Stored data:
-- Opening Marker --
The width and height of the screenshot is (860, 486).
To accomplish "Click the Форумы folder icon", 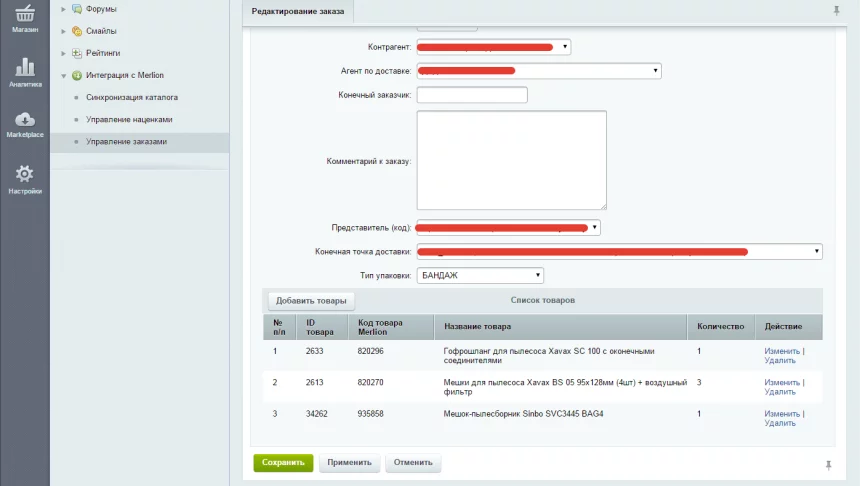I will [x=77, y=9].
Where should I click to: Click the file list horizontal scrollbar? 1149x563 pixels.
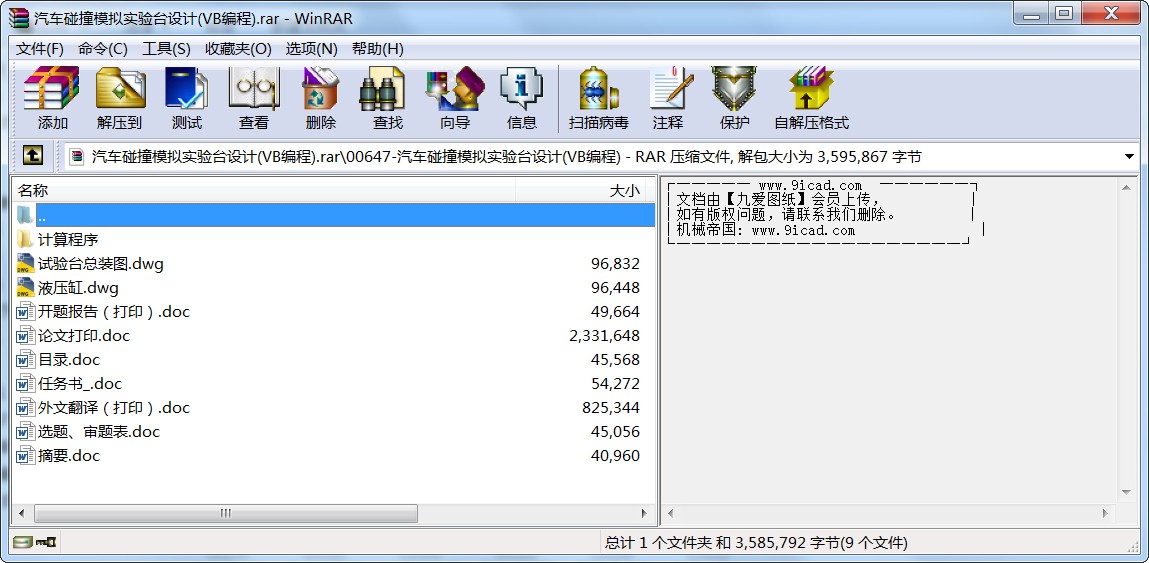click(226, 513)
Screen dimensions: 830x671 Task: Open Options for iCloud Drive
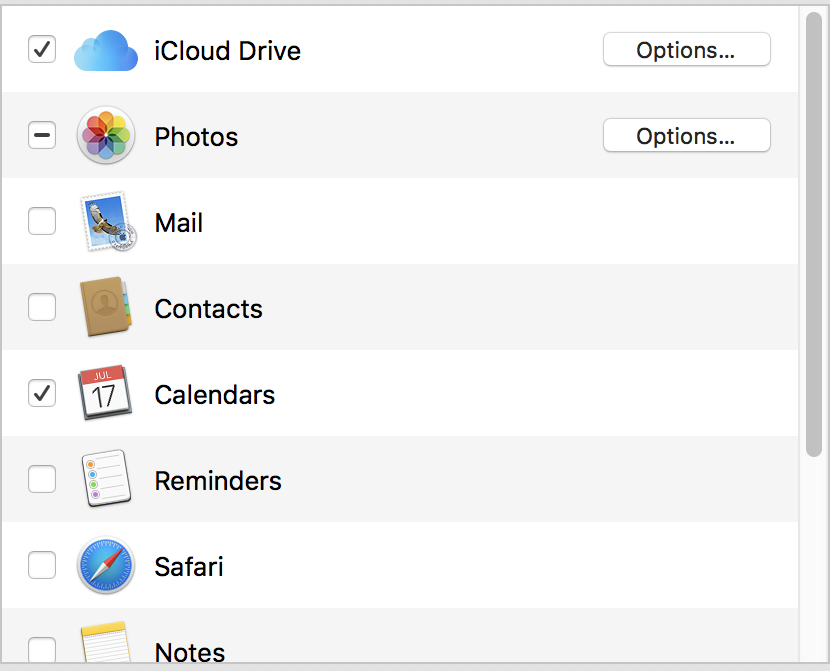[687, 50]
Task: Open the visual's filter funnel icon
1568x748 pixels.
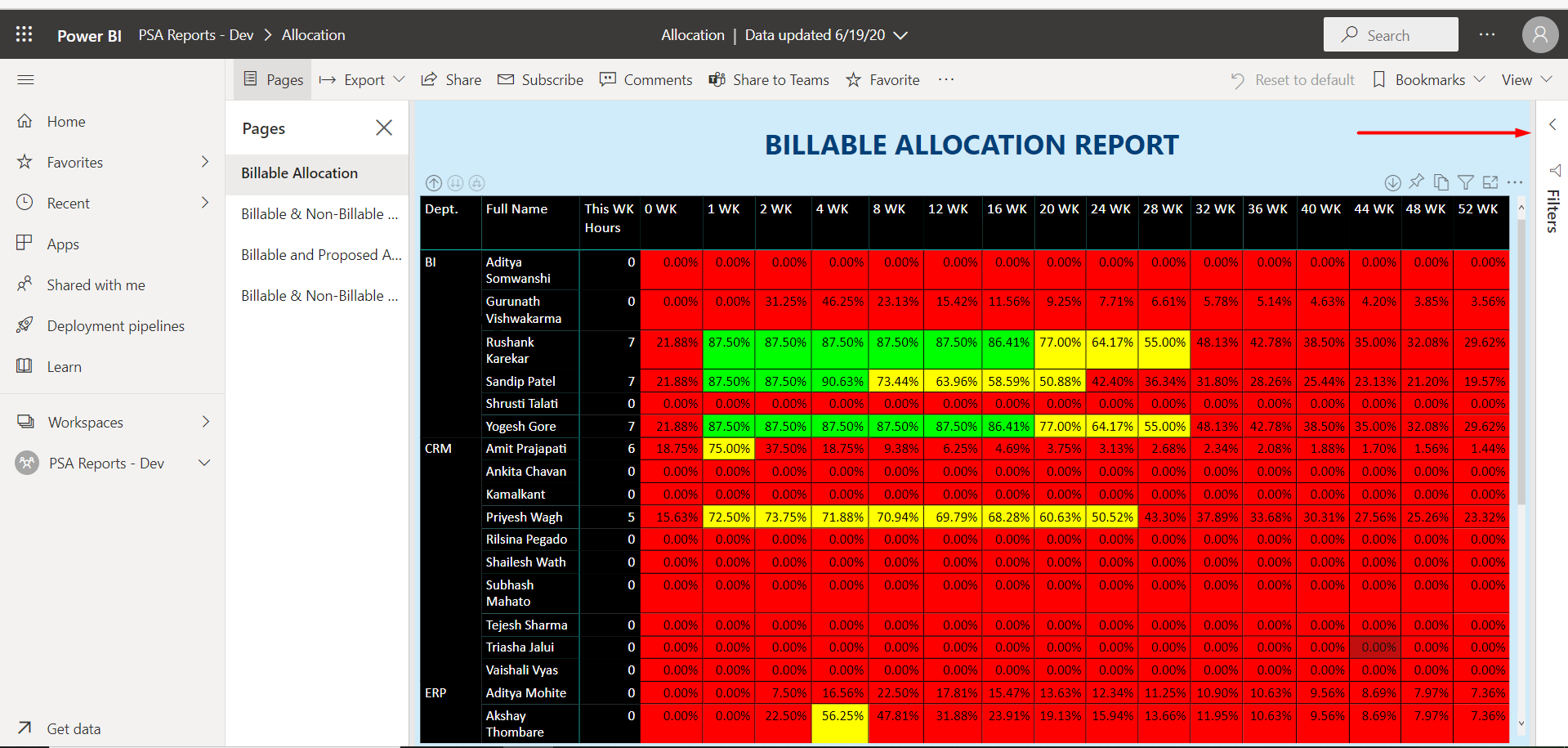Action: 1466,182
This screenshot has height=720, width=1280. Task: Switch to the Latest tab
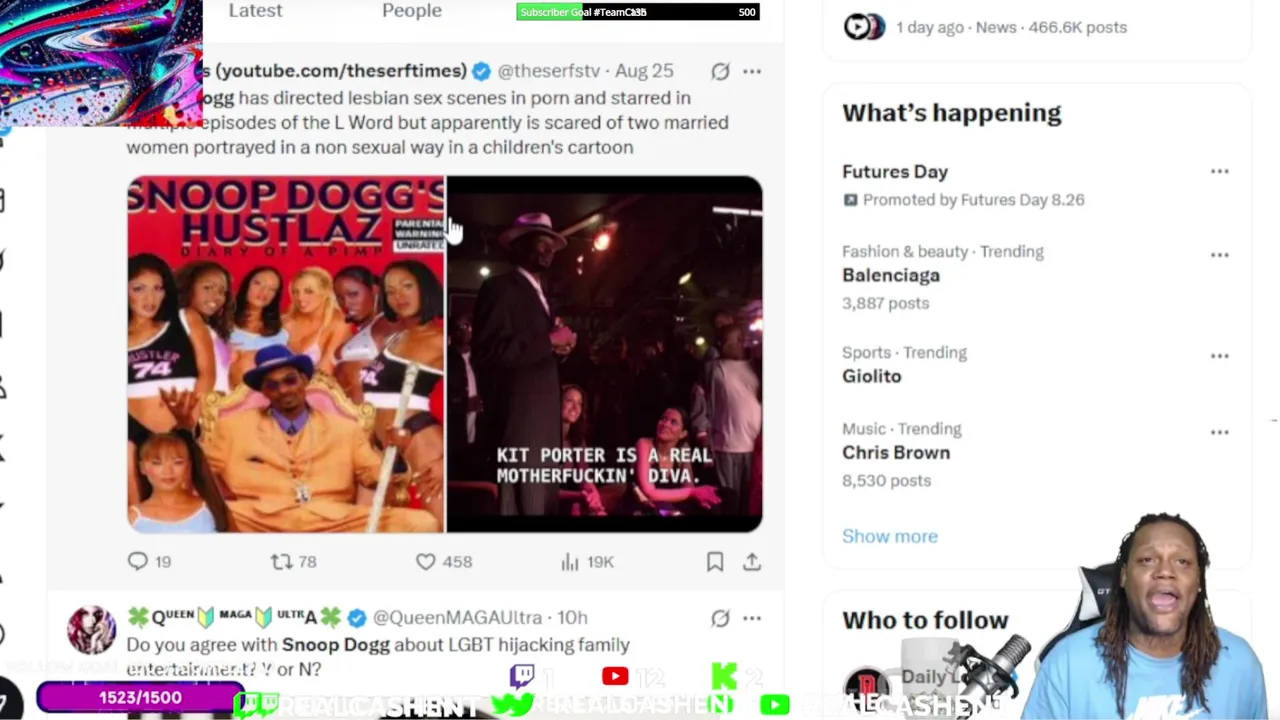[255, 10]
-- Closing Marker --
▸ **PROBLEM TO WORK ON**:
Each line from the one with "1568x748 pixels." to the final line of the data above is to be printed exactly; no picture should appear in the copy.

▸ **TASK SOLUTION**:
1568x748 pixels.
Action: 1466,182
This screenshot has height=720, width=1280. Task: Switch to the Latest tab
[255, 10]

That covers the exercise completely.